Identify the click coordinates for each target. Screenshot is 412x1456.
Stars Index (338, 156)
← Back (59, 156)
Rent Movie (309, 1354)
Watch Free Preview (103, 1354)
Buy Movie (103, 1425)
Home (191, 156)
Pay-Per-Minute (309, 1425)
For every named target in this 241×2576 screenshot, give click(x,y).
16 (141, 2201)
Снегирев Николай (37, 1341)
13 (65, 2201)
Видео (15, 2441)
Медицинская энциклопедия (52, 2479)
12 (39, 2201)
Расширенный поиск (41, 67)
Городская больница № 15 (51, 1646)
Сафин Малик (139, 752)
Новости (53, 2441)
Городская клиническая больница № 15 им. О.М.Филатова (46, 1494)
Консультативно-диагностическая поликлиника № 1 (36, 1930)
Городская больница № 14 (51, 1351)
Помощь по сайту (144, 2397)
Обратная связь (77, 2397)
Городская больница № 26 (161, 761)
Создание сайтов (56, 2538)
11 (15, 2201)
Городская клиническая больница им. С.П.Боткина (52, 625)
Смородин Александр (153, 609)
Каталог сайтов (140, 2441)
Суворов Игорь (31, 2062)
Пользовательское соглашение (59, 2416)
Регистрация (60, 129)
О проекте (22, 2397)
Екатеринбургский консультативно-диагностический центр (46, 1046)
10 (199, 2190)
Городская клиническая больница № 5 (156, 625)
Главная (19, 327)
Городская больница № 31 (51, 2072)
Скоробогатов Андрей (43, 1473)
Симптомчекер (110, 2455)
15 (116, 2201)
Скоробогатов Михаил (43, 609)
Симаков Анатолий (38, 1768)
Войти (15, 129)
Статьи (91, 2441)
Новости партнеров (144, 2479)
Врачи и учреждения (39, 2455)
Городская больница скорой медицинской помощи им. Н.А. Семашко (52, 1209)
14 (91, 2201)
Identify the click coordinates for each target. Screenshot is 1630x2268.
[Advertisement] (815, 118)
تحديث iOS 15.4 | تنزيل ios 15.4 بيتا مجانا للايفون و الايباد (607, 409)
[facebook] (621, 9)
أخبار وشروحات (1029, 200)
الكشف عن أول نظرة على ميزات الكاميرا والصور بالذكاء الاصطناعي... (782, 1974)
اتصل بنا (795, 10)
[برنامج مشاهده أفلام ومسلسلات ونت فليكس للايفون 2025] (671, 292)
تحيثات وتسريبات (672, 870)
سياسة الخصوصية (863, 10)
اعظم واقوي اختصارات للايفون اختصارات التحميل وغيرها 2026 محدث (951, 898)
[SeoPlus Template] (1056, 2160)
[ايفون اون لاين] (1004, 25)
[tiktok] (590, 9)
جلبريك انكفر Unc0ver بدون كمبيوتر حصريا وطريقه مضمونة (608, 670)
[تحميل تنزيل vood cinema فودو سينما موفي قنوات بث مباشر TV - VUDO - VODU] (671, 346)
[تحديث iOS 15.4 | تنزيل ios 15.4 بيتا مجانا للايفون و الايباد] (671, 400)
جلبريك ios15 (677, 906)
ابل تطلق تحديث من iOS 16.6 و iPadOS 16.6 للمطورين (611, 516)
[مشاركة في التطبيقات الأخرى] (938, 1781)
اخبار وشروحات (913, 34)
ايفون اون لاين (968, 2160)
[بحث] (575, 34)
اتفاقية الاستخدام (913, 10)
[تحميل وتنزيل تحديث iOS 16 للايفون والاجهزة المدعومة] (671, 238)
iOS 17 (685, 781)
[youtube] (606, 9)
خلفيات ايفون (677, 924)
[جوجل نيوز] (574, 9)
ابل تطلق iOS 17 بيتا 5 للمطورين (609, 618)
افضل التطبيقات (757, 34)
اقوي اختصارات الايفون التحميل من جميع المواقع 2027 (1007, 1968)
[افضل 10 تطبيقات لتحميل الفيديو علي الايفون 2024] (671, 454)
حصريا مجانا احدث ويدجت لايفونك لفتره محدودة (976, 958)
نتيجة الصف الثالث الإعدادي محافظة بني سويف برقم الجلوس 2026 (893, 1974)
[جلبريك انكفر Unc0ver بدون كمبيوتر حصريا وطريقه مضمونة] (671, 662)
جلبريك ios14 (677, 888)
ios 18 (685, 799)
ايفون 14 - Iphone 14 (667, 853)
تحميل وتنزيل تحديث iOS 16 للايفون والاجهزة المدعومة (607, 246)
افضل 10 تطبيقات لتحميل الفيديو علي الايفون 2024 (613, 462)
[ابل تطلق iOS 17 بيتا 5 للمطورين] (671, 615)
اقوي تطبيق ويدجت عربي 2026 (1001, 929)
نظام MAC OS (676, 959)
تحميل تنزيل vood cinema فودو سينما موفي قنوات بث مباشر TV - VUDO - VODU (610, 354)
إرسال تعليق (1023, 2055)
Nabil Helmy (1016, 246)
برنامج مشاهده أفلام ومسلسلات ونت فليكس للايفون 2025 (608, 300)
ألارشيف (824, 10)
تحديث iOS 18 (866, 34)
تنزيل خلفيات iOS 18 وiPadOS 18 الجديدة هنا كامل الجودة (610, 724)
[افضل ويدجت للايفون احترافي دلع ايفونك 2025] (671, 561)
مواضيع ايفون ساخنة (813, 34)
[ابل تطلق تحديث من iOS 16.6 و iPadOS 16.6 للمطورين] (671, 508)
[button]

____

Transcribe the data above in full, keeping every word as it is.

**Result of this task**
Identify the click coordinates for each target. Screenshot is 412x1456.
Stars Index (338, 156)
← Back (59, 156)
Rent Movie (309, 1354)
Watch Free Preview (103, 1354)
Buy Movie (103, 1425)
Home (191, 156)
Pay-Per-Minute (309, 1425)
For every named target in this 241×2576 screenshot, give click(x,y).
16 (141, 2201)
Снегирев Николай (37, 1341)
13 (65, 2201)
Видео (15, 2441)
Медицинская энциклопедия (52, 2479)
12 (39, 2201)
Расширенный поиск (41, 67)
Городская больница № 15 (51, 1646)
Сафин Малик (139, 752)
Новости (53, 2441)
Городская клиническая больница № 15 им. О.М.Филатова (46, 1494)
Консультативно-диагностическая поликлиника № 1 (36, 1930)
Городская больница № 14 (51, 1351)
Помощь по сайту (144, 2397)
Обратная связь (77, 2397)
Городская больница № 26 (161, 761)
Создание сайтов (56, 2538)
11 (15, 2201)
Городская клиническая больница им. С.П.Боткина (52, 625)
Смородин Александр (153, 609)
Каталог сайтов (140, 2441)
Суворов Игорь (31, 2062)
Пользовательское соглашение (59, 2416)
Регистрация (60, 129)
О проекте (22, 2397)
Екатеринбургский консультативно-диагностический центр (46, 1046)
10 (199, 2190)
Городская клиническая больница № 5 (156, 625)
Главная (19, 327)
Городская больница № 31 (51, 2072)
Скоробогатов Андрей (43, 1473)
Симптомчекер (110, 2455)
15 (116, 2201)
Скоробогатов Михаил (43, 609)
Симаков Анатолий (38, 1768)
Войти (15, 129)
Статьи (91, 2441)
Новости партнеров (144, 2479)
Врачи и учреждения (39, 2455)
Городская больница скорой медицинской помощи им. Н.А. Семашко (52, 1209)
14 (91, 2201)
Identify the click coordinates for each target. Screenshot is 1630x2268.
[Advertisement] (815, 118)
تحديث iOS 15.4 | تنزيل ios 15.4 بيتا مجانا للايفون و الايباد (607, 409)
[facebook] (621, 9)
أخبار وشروحات (1029, 200)
الكشف عن أول نظرة على ميزات الكاميرا والصور بالذكاء الاصطناعي... (782, 1974)
اتصل بنا (795, 10)
[برنامج مشاهده أفلام ومسلسلات ونت فليكس للايفون 2025] (671, 292)
تحيثات وتسريبات (672, 870)
سياسة الخصوصية (863, 10)
اعظم واقوي اختصارات للايفون اختصارات التحميل وغيرها 2026 محدث (951, 898)
[SeoPlus Template] (1056, 2160)
[ايفون اون لاين] (1004, 25)
[tiktok] (590, 9)
جلبريك انكفر Unc0ver بدون كمبيوتر حصريا وطريقه مضمونة (608, 670)
[تحميل تنزيل vood cinema فودو سينما موفي قنوات بث مباشر TV - VUDO - VODU] (671, 346)
[تحديث iOS 15.4 | تنزيل ios 15.4 بيتا مجانا للايفون و الايباد] (671, 400)
جلبريك ios15 (677, 906)
ابل تطلق تحديث من iOS 16.6 و iPadOS 16.6 للمطورين (611, 516)
[مشاركة في التطبيقات الأخرى] (938, 1781)
اخبار وشروحات (913, 34)
ايفون اون لاين (968, 2160)
[بحث] (575, 34)
اتفاقية الاستخدام (913, 10)
[تحميل وتنزيل تحديث iOS 16 للايفون والاجهزة المدعومة] (671, 238)
iOS 17 (685, 781)
[youtube] (606, 9)
خلفيات ايفون (677, 924)
[جوجل نيوز] (574, 9)
ابل تطلق iOS 17 بيتا 5 للمطورين (609, 618)
افضل التطبيقات (757, 34)
اقوي اختصارات الايفون التحميل من جميع المواقع 2027 (1007, 1968)
[افضل 10 تطبيقات لتحميل الفيديو علي الايفون 2024] (671, 454)
حصريا مجانا احدث ويدجت لايفونك لفتره محدودة (976, 958)
نتيجة الصف الثالث الإعدادي محافظة بني سويف برقم الجلوس 2026 (893, 1974)
[جلبريك انكفر Unc0ver بدون كمبيوتر حصريا وطريقه مضمونة] (671, 662)
جلبريك ios14 (677, 888)
ios 18 (685, 799)
ايفون 14 - Iphone 14 (667, 853)
تحميل وتنزيل تحديث iOS 16 للايفون والاجهزة المدعومة (607, 246)
افضل 10 تطبيقات لتحميل الفيديو علي الايفون 2024 (613, 462)
[ابل تطلق iOS 17 بيتا 5 للمطورين] (671, 615)
اقوي تطبيق ويدجت عربي 2026 (1001, 929)
نظام MAC OS (676, 959)
تحميل تنزيل vood cinema فودو سينما موفي قنوات بث مباشر TV - VUDO - VODU (610, 354)
إرسال تعليق (1023, 2055)
Nabil Helmy (1016, 246)
برنامج مشاهده أفلام ومسلسلات ونت فليكس للايفون 2025 (608, 300)
ألارشيف (824, 10)
تحديث iOS 18 (866, 34)
تنزيل خلفيات iOS 18 وiPadOS 18 الجديدة هنا كامل الجودة (610, 724)
[افضل ويدجت للايفون احترافي دلع ايفونك 2025] (671, 561)
مواضيع ايفون ساخنة (813, 34)
[ابل تطلق تحديث من iOS 16.6 و iPadOS 16.6 للمطورين] (671, 508)
[button]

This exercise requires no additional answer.